Buffalo Nichols Album Review
Buffalo Nichols (Fat Possum)
The thorny, restless travelers' existence, ready material for the blues, threads Buffalo Nichols' self-titled debut. From his current base in Austin, the Houston-born musician's introductory LP follows an upbringing in Milwaukee and time abroad. Billed as Fat Possum's first solo blues signing in some 20 years, Nichols' thick, weathered voice carries the title. Eight songs amble wide in a subtle referendum on the form. (Prior, a track by his Wisconsin project Nickel&Rose called "Americana" thoughtfully criticized their genre.)
Especially refreshing in this city, the player lets his modern blues simmer and smoke, avoiding pyrotechnic blister. Somber and guarded, opener "Lost & Lonesome" pins the simple tools behind most of the album – evocative acoustic guitar, barely there percussion, and Nichols' wisely pleading voice. It sounds just right weighing the heaviness of heaven and hell ("Living Hell") and suffering ("Sick Bed Blues"). With "Another Man," the artist deploys his age-old storytelling method on modern police violence. He also addresses the music's constraints: "Maybe I'm just angry and my words may be cliche/ It's hard to write a song while folks get murdered every day."
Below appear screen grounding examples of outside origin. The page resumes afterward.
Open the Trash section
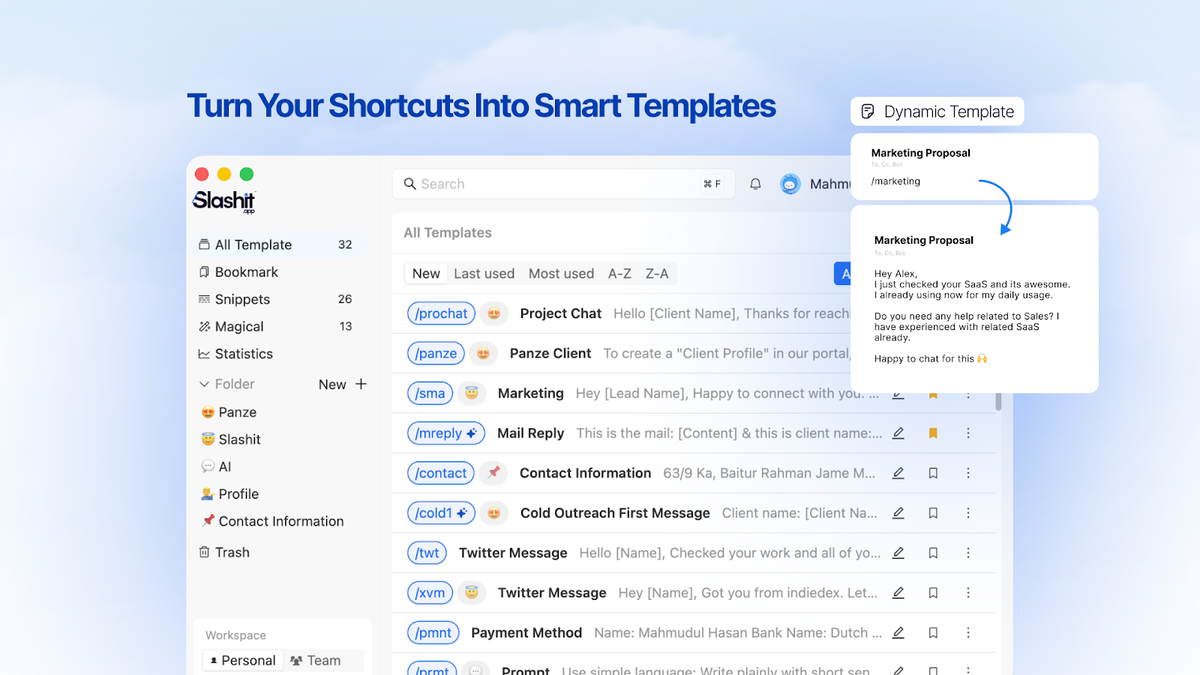Viewport: 1200px width, 675px height. 206,551
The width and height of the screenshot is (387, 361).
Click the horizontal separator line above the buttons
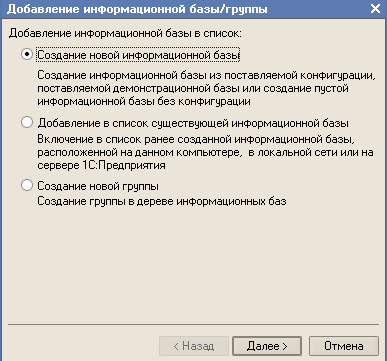[x=193, y=324]
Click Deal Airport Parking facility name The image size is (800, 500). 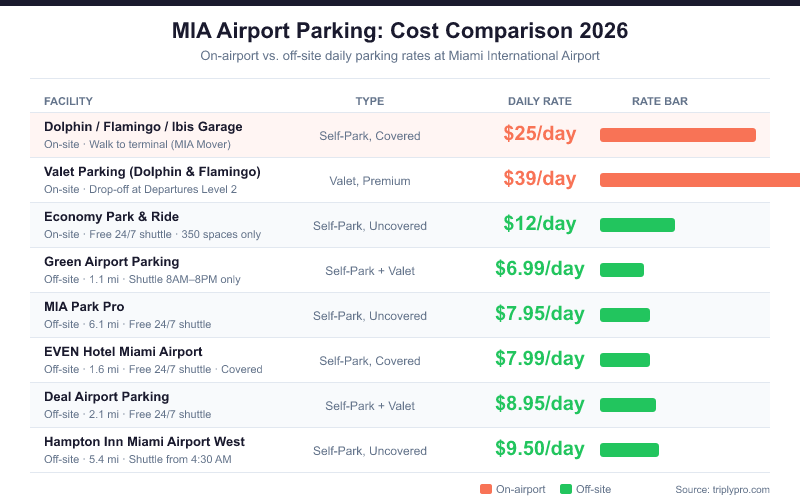click(106, 397)
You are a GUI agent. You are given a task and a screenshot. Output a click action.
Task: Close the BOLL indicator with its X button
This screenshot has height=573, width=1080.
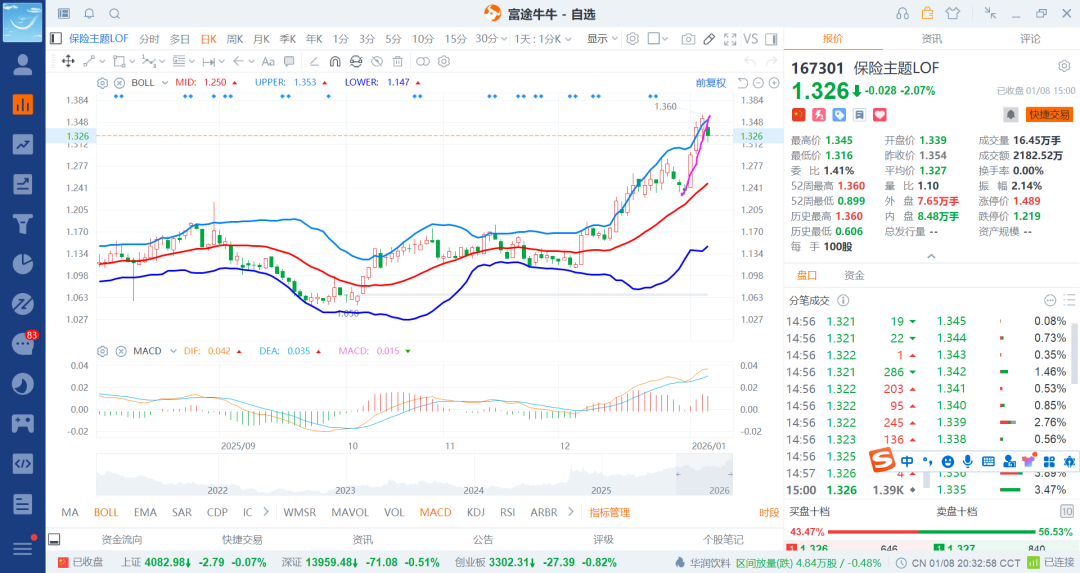click(120, 82)
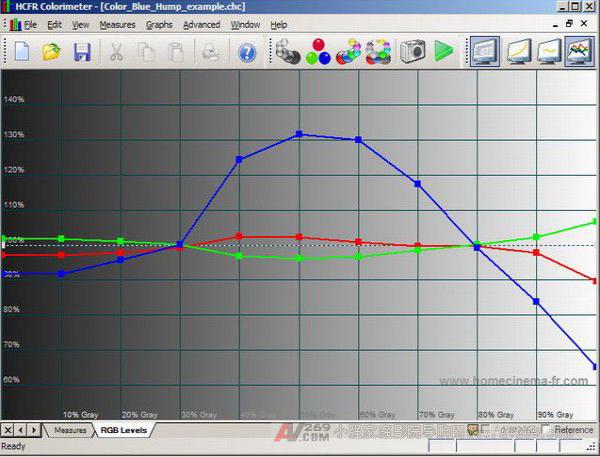
Task: Click the Cut scissors icon
Action: click(x=117, y=51)
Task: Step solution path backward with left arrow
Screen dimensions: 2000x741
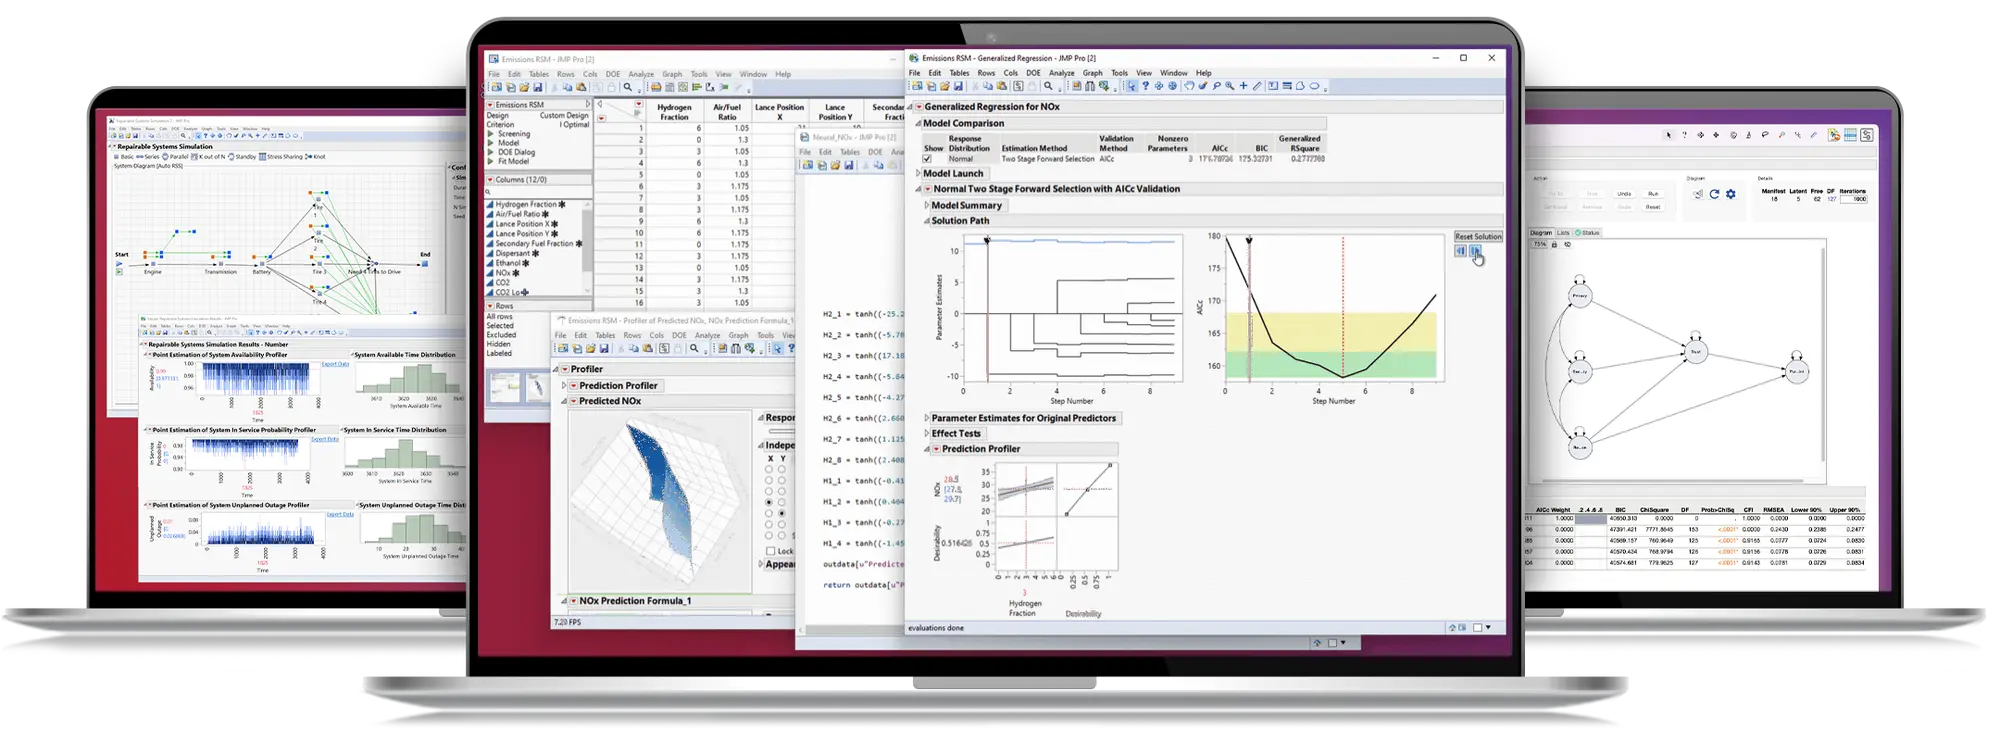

Alongside roots cuts, Nichols tries on violin-supported singer-songwriter stylings and retro rock friendly for Black Pumas fans. The last two tracks add electric guitar in a half-decided aesthetic swerve, restrained to compromise with the preceding materials' unvarnished appeal. Each song with forward energy, Nichols' first solo outlook presents many potential roads.